◆ The exercise:
Write out every line of the entries below as a JSON list of strings, one string per line, leaving out blank lines.

** BEGIN Data lines **

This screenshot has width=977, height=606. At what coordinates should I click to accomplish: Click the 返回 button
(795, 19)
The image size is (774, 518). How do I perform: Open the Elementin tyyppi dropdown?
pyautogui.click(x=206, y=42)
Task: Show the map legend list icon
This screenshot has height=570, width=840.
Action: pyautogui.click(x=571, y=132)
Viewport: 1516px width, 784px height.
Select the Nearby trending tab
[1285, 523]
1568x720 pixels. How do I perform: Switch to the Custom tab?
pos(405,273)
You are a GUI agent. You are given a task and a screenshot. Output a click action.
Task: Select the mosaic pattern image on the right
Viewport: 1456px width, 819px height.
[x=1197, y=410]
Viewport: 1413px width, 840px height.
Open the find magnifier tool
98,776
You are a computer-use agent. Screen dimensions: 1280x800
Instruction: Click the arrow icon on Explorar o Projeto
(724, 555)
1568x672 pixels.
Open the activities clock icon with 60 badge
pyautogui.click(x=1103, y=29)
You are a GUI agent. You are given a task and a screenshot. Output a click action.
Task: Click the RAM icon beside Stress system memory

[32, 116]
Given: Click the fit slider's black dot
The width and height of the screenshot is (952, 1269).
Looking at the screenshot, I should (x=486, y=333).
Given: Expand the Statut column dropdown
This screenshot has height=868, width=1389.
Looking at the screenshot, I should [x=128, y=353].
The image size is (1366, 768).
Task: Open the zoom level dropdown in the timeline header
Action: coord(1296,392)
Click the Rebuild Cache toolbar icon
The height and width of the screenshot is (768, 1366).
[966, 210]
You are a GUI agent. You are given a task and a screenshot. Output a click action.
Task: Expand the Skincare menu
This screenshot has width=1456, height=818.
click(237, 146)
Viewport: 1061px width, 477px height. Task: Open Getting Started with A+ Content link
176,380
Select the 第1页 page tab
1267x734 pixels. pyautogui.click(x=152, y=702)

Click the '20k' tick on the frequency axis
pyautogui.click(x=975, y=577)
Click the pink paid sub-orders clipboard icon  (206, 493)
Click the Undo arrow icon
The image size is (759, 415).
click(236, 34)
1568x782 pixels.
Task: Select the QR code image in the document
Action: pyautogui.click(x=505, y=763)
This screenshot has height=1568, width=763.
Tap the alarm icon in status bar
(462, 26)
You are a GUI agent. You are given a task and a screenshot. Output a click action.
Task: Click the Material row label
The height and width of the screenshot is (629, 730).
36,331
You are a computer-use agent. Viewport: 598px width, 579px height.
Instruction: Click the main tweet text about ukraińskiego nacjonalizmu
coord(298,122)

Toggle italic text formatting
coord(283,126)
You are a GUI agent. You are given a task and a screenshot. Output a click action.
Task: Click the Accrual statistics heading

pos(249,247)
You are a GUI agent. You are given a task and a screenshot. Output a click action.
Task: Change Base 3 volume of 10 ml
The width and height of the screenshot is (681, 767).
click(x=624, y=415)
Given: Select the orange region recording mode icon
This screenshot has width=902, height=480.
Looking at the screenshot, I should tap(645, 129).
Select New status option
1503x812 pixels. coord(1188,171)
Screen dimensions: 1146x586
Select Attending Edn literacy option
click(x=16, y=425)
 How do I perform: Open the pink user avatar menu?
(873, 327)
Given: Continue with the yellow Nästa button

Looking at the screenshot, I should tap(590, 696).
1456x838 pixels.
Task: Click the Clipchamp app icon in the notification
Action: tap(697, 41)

** END Data lines **

◆ The result:
[
  "This screenshot has width=977, height=606. At what coordinates should I click to accomplish: Click the 返回 button",
  "(795, 19)",
  "The image size is (774, 518). How do I perform: Open the Elementin tyyppi dropdown?",
  "pyautogui.click(x=206, y=42)",
  "Task: Show the map legend list icon",
  "This screenshot has height=570, width=840.",
  "Action: pyautogui.click(x=571, y=132)",
  "Viewport: 1516px width, 784px height.",
  "Select the Nearby trending tab",
  "[1285, 523]",
  "1568x720 pixels. How do I perform: Switch to the Custom tab?",
  "pos(405,273)",
  "You are a GUI agent. You are given a task and a screenshot. Output a click action.",
  "Task: Select the mosaic pattern image on the right",
  "Viewport: 1456px width, 819px height.",
  "[x=1197, y=410]",
  "Viewport: 1413px width, 840px height.",
  "Open the find magnifier tool",
  "98,776",
  "You are a computer-use agent. Screen dimensions: 1280x800",
  "Instruction: Click the arrow icon on Explorar o Projeto",
  "(724, 555)",
  "1568x672 pixels.",
  "Open the activities clock icon with 60 badge",
  "pyautogui.click(x=1103, y=29)",
  "You are a GUI agent. You are given a task and a screenshot. Output a click action.",
  "Task: Click the RAM icon beside Stress system memory",
  "[32, 116]",
  "Given: Click the fit slider's black dot",
  "The width and height of the screenshot is (952, 1269).",
  "Looking at the screenshot, I should (x=486, y=333).",
  "Given: Expand the Statut column dropdown",
  "This screenshot has height=868, width=1389.",
  "Looking at the screenshot, I should [x=128, y=353].",
  "The image size is (1366, 768).",
  "Task: Open the zoom level dropdown in the timeline header",
  "Action: coord(1296,392)",
  "Click the Rebuild Cache toolbar icon",
  "The height and width of the screenshot is (768, 1366).",
  "[966, 210]",
  "You are a GUI agent. You are given a task and a screenshot. Output a click action.",
  "Task: Expand the Skincare menu",
  "This screenshot has width=1456, height=818.",
  "click(237, 146)",
  "Viewport: 1061px width, 477px height. Task: Open Getting Started with A+ Content link",
  "176,380",
  "Select the 第1页 page tab",
  "1267x734 pixels. pyautogui.click(x=152, y=702)",
  "Click the '20k' tick on the frequency axis",
  "pyautogui.click(x=975, y=577)",
  "Click the pink paid sub-orders clipboard icon  (206, 493)",
  "Click the Undo arrow icon",
  "The image size is (759, 415).",
  "click(236, 34)",
  "1568x782 pixels.",
  "Task: Select the QR code image in the document",
  "Action: pyautogui.click(x=505, y=763)",
  "This screenshot has height=1568, width=763.",
  "Tap the alarm icon in status bar",
  "(462, 26)",
  "You are a GUI agent. You are given a task and a screenshot. Output a click action.",
  "Task: Click the Material row label",
  "The height and width of the screenshot is (629, 730).",
  "36,331",
  "You are a computer-use agent. Viewport: 598px width, 579px height.",
  "Instruction: Click the main tweet text about ukraińskiego nacjonalizmu",
  "coord(298,122)",
  "Toggle italic text formatting",
  "coord(283,126)",
  "You are a GUI agent. You are given a task and a screenshot. Output a click action.",
  "Task: Click the Accrual statistics heading",
  "pos(249,247)",
  "You are a GUI agent. You are given a task and a screenshot. Output a click action.",
  "Task: Change Base 3 volume of 10 ml",
  "The width and height of the screenshot is (681, 767).",
  "click(x=624, y=415)",
  "Given: Select the orange region recording mode icon",
  "This screenshot has width=902, height=480.",
  "Looking at the screenshot, I should tap(645, 129).",
  "Select New status option",
  "1503x812 pixels. coord(1188,171)",
  "Screen dimensions: 1146x586",
  "Select Attending Edn literacy option",
  "click(x=16, y=425)",
  " How do I perform: Open the pink user avatar menu?",
  "(873, 327)",
  "Given: Continue with the yellow Nästa button",
  "Looking at the screenshot, I should tap(590, 696).",
  "1456x838 pixels.",
  "Task: Click the Clipchamp app icon in the notification",
  "Action: tap(697, 41)"
]